Global marketing campaigns that include involvement in local music life through events and partnerships to raise brand awareness will run alongside the international streaming site.
The remaining priorities for funding investment are as follows:
- To speed up growth by opening offices in both new and existing markets around the world, striking deals with the right partners. This reflects Deezer’s view that the switch from music ownership to usage will increase the importance of “new” music markets – both in terms of music consumption and as a source for new artists with global appeal;
- To further improve the localisation of its service including the growth of its editorial team by over 50% to provide more locally relevant content and features;
- To continuously invest in product innovation and new user experiences to make the technology powering Deezer as "cutting-edge, open and accessible as possible".
CEO Axel Dauchez commented: “We’re thrilled to be able to extend Deezer to music fans in countries such as Senegal, Cameroon and Indonesia today. But it’s not a case of ‘one size fits all’.
“In addition to operating in 20 languages and transacting in 24 currencies, a team of professional music-lovers worldwide is dedicated to recommending the best music for each territory. This local approach is strengthened by exclusive partnerships with mobile operators in every key country, with 14 mobile telecommunications partners already in place and a further six to be announced during the year Including both signed and live.”
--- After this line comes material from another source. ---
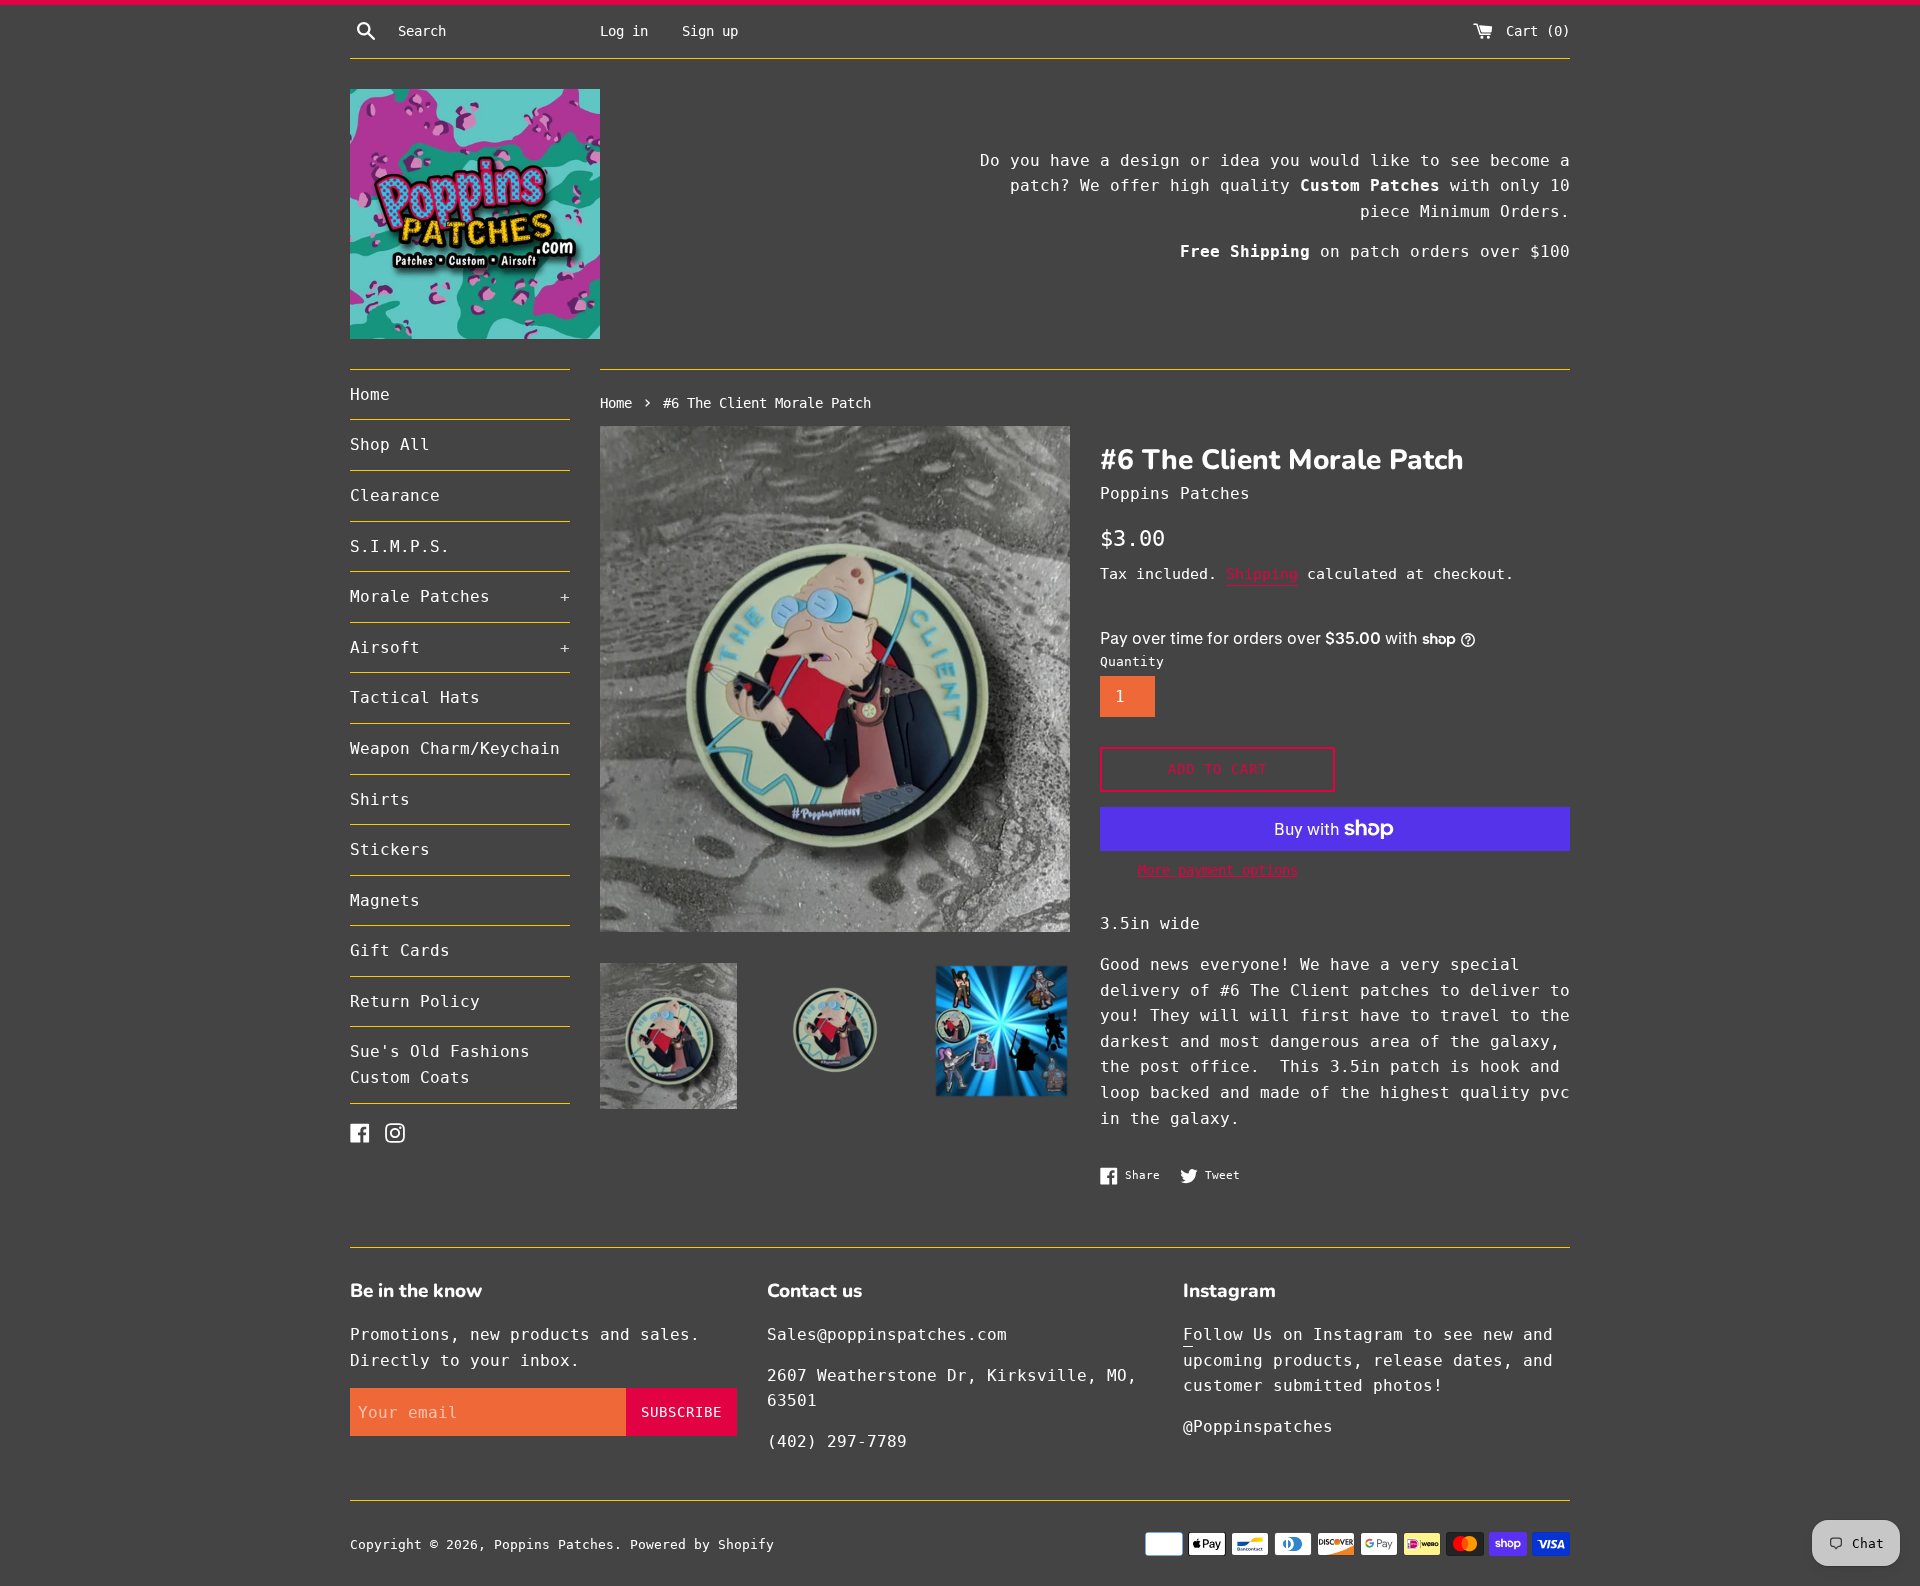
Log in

Dauchez added: “We want to take new music to musically isolated countries, breaking down the old music distribution networks. We’re confident that by getting more people to try the service - including those not yet aware of the subscription model - Deezer will become the new way to listen to music worldwide.”
Deezer also showcased its new, personalised user experience built on people-powered music discovery. Now live on Deezer’s web-based service and mobile application, the experience focuses on editorial curation.
The service has updated its iPhone app to include a new community feature allowing music fans to follow their friends’ listening habits and share recommendations. The new features will be available to Android users in the coming weeks.